## Aim
Copy out every one of the following records word for word, keeping each line as it appears.

======== The data

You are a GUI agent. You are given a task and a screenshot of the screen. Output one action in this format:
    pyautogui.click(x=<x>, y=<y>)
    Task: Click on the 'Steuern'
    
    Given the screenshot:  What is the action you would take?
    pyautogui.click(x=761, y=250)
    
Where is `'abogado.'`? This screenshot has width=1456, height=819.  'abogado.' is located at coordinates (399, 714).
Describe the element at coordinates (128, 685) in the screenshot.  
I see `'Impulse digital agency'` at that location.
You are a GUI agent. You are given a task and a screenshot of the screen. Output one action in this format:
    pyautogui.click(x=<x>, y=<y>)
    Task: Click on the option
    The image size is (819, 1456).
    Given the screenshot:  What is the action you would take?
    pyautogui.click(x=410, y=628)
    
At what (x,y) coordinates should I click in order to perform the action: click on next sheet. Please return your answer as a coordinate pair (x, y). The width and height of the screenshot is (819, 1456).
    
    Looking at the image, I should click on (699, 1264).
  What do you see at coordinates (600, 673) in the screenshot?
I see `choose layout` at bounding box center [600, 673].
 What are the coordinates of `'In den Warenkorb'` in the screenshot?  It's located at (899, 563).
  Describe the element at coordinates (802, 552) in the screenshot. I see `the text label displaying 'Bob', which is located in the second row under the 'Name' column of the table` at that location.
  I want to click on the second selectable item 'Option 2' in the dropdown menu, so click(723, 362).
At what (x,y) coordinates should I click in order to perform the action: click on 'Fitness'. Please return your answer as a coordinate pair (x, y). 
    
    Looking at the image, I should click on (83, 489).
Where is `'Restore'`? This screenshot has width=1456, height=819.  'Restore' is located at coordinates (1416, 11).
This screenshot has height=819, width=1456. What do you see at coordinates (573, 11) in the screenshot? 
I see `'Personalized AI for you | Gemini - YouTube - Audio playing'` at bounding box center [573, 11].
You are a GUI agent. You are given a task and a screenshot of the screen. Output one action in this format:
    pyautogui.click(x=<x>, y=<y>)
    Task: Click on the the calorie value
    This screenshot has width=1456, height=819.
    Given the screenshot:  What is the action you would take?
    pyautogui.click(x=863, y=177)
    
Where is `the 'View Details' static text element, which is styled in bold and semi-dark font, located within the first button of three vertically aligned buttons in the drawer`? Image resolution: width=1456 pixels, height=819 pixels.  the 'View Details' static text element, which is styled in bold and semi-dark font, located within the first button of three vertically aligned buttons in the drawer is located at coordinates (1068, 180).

================

## Correct response
You are a GUI agent. You are given a task and a screenshot of the screen. Output one action in this format:
    pyautogui.click(x=<x>, y=<y>)
    Task: Click on the 'Steuern'
    
    Given the screenshot:  What is the action you would take?
    pyautogui.click(x=761, y=250)
    
Where is `'abogado.'`? This screenshot has width=1456, height=819.  'abogado.' is located at coordinates (399, 714).
Describe the element at coordinates (128, 685) in the screenshot.  
I see `'Impulse digital agency'` at that location.
You are a GUI agent. You are given a task and a screenshot of the screen. Output one action in this format:
    pyautogui.click(x=<x>, y=<y>)
    Task: Click on the option
    The image size is (819, 1456).
    Given the screenshot:  What is the action you would take?
    pyautogui.click(x=410, y=628)
    
At what (x,y) coordinates should I click in order to perform the action: click on next sheet. Please return your answer as a coordinate pair (x, y). The width and height of the screenshot is (819, 1456).
    
    Looking at the image, I should click on (699, 1264).
  What do you see at coordinates (600, 673) in the screenshot?
I see `choose layout` at bounding box center [600, 673].
 What are the coordinates of `'In den Warenkorb'` in the screenshot?  It's located at (899, 563).
  Describe the element at coordinates (802, 552) in the screenshot. I see `the text label displaying 'Bob', which is located in the second row under the 'Name' column of the table` at that location.
  I want to click on the second selectable item 'Option 2' in the dropdown menu, so click(723, 362).
At what (x,y) coordinates should I click in order to perform the action: click on 'Fitness'. Please return your answer as a coordinate pair (x, y). 
    
    Looking at the image, I should click on (83, 489).
Where is `'Restore'`? This screenshot has width=1456, height=819.  'Restore' is located at coordinates (1416, 11).
This screenshot has height=819, width=1456. What do you see at coordinates (573, 11) in the screenshot? 
I see `'Personalized AI for you | Gemini - YouTube - Audio playing'` at bounding box center [573, 11].
You are a GUI agent. You are given a task and a screenshot of the screen. Output one action in this format:
    pyautogui.click(x=<x>, y=<y>)
    Task: Click on the the calorie value
    This screenshot has width=1456, height=819.
    Given the screenshot:  What is the action you would take?
    pyautogui.click(x=863, y=177)
    
Where is `the 'View Details' static text element, which is styled in bold and semi-dark font, located within the first button of three vertically aligned buttons in the drawer`? Image resolution: width=1456 pixels, height=819 pixels.  the 'View Details' static text element, which is styled in bold and semi-dark font, located within the first button of three vertically aligned buttons in the drawer is located at coordinates (1068, 180).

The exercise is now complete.